■ **Work instructions**
a - In the cyclone article, how many people are reported missing?
b - List every person the cyclone article identifies by name.
#### Passage provided
About 10 Red Cross planes have arrived in the past week, with supplies distributed by locals.

Death Toll

The death toll from the storm has reached almost 78,000 people, the Associated Press cited state television as saying. Another 56,000 people are missing.

The junta insists it can cope with the disaster itself and is stopping international relief workers from traveling from Yangon to the delta region struck by the cyclone, Tim Costello, chief executive of World Vision Australia, said by telephone from the former capital.

“They’re very, very efficient at stopping'’ aid workers, he said. “If there was equal efficiency in delivering aid we’d be pleased.'’

France’s envoy to the United Nations said yesterday that the Myanmar government’s resistance to delivery of aid is close to becoming criminal negligence that would allow for forceful intervention.

`We Want Action’

“We are shifting from a situation of non-assistance to people in need to a situation that could lead to a true crime against humanity if we go on like that,'’ Ambassador Jean- Maurice Ripert told reporters after a meeting of the UN General Assembly. “The time is no more for academic quarrels. People are dying every day. We want action.'’

Ripert said France will press for Security Council action next week.

The cyclone is the worst natural disaster to hit Southeast Asia since the 2004 Indian Ocean tsunami, which killed more than 220,000 people.

China’s view on international involvement in disaster relief is rooted in its historical experience, according to one analyst.

“China would never endorse a precedent of someone flying or sailing into someone else’s country, no matter how good the intentions,'’ said Richard Cronin, head of the Asian Political Economy program at the Henry L. Stimson Center in Washington. “Memories of Europeans walking in and taking Chinese territory in the 19th century are very much alive.'’

China at UN

China helped block French and U.S.-led efforts to discuss Myanmar’s resistance to granting visas to aid workers last week in the United Nations Security Council. In 2006 and 2007, China opposed efforts to discuss the Myanmar crackdown on political opponents in the council.
########
#### Extracted information
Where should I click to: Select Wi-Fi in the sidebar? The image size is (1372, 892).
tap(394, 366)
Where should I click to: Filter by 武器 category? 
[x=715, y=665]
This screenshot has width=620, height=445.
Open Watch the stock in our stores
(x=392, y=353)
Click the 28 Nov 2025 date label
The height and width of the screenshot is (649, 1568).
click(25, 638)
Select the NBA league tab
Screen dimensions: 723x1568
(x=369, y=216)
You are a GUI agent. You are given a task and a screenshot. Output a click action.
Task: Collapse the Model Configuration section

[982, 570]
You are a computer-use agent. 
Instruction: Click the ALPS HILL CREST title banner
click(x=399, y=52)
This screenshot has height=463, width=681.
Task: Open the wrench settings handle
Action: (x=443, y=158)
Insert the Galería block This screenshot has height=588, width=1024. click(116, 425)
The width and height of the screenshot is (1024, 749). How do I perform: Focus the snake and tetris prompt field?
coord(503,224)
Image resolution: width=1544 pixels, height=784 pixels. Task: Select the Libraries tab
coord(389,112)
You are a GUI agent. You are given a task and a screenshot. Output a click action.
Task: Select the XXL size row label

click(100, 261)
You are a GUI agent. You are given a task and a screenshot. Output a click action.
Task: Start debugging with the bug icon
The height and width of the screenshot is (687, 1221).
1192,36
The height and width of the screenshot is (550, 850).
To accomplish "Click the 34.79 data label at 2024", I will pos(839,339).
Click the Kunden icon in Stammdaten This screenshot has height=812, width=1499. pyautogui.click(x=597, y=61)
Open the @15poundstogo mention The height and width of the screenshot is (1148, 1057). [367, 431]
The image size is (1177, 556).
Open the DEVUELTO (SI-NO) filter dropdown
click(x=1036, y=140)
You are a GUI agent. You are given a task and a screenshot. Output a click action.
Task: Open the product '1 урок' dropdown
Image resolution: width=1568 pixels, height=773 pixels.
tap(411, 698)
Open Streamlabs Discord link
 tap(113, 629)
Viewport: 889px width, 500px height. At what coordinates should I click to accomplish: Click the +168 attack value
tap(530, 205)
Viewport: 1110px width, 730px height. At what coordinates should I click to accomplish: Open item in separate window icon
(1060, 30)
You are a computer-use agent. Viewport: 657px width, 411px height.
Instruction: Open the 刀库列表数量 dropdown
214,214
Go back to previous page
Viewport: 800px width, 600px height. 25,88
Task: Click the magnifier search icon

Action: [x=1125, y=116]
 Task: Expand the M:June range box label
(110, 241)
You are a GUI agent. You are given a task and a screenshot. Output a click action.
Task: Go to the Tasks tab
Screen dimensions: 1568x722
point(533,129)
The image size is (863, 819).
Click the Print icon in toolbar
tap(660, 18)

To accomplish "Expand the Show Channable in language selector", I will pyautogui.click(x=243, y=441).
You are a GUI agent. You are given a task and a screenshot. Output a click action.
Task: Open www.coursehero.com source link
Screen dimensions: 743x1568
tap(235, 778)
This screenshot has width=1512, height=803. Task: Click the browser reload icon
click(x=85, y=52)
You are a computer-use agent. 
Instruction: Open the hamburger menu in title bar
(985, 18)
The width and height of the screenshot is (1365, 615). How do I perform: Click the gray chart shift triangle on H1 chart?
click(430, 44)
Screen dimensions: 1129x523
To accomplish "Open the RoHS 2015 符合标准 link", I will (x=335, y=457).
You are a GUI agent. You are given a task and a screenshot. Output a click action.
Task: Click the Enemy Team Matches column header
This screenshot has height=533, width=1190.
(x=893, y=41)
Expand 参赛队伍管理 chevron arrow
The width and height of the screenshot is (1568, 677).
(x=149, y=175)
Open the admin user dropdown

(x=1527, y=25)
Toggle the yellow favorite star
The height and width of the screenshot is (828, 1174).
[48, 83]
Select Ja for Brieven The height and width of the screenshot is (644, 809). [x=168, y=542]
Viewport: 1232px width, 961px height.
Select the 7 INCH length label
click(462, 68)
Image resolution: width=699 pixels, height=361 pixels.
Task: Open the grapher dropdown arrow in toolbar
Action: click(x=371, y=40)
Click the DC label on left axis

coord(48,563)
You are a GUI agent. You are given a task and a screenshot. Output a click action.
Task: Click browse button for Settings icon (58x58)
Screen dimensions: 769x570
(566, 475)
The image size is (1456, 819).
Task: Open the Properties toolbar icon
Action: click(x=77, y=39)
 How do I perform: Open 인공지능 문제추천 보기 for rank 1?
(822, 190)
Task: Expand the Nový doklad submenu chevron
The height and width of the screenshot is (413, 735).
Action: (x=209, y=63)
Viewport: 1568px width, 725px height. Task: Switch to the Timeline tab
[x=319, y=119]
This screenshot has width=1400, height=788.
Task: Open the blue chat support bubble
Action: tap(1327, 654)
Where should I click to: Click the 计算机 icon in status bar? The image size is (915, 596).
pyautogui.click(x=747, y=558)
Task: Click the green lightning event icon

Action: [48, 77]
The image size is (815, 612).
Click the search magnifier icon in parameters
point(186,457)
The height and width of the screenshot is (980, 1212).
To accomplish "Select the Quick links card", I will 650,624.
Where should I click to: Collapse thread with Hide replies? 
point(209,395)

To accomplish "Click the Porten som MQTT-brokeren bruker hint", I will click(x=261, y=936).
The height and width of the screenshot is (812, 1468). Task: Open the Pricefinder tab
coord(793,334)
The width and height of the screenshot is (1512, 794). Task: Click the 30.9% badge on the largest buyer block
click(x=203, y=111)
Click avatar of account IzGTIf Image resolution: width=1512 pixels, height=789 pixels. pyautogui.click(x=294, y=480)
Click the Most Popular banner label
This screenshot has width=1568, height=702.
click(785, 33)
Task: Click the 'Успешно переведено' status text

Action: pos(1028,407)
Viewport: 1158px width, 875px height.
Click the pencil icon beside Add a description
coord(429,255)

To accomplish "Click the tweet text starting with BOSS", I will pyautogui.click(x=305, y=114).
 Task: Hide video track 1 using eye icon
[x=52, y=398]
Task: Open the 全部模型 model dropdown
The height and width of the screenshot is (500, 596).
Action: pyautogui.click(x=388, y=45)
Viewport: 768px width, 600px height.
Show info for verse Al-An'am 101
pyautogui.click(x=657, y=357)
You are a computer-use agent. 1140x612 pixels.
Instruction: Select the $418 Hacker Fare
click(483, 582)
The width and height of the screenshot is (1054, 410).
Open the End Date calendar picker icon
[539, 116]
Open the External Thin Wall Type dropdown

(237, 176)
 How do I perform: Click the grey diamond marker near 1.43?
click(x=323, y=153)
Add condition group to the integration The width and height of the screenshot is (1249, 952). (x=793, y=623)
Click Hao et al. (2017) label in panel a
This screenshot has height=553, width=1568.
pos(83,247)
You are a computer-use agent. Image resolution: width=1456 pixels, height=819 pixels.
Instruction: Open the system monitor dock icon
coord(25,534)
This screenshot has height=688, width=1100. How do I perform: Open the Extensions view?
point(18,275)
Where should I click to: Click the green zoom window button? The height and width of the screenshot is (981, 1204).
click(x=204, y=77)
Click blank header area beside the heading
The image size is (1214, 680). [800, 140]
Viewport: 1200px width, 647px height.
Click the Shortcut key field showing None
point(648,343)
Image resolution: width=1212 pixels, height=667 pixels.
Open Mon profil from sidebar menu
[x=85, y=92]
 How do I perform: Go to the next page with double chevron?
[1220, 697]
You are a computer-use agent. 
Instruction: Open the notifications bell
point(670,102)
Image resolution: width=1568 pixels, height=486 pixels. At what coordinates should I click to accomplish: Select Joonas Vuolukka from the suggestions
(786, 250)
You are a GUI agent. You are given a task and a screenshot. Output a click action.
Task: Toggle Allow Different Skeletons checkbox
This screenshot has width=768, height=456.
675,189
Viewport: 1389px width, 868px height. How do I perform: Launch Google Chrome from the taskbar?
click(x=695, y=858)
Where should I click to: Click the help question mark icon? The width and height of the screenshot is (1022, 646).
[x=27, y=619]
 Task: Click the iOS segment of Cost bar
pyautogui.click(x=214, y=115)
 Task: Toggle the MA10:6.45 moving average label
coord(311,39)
########
■ **Answers**
a - Another 56,000 people are missing.

b - Tim Costello, Jean-Maurice Ripert, Richard Cronin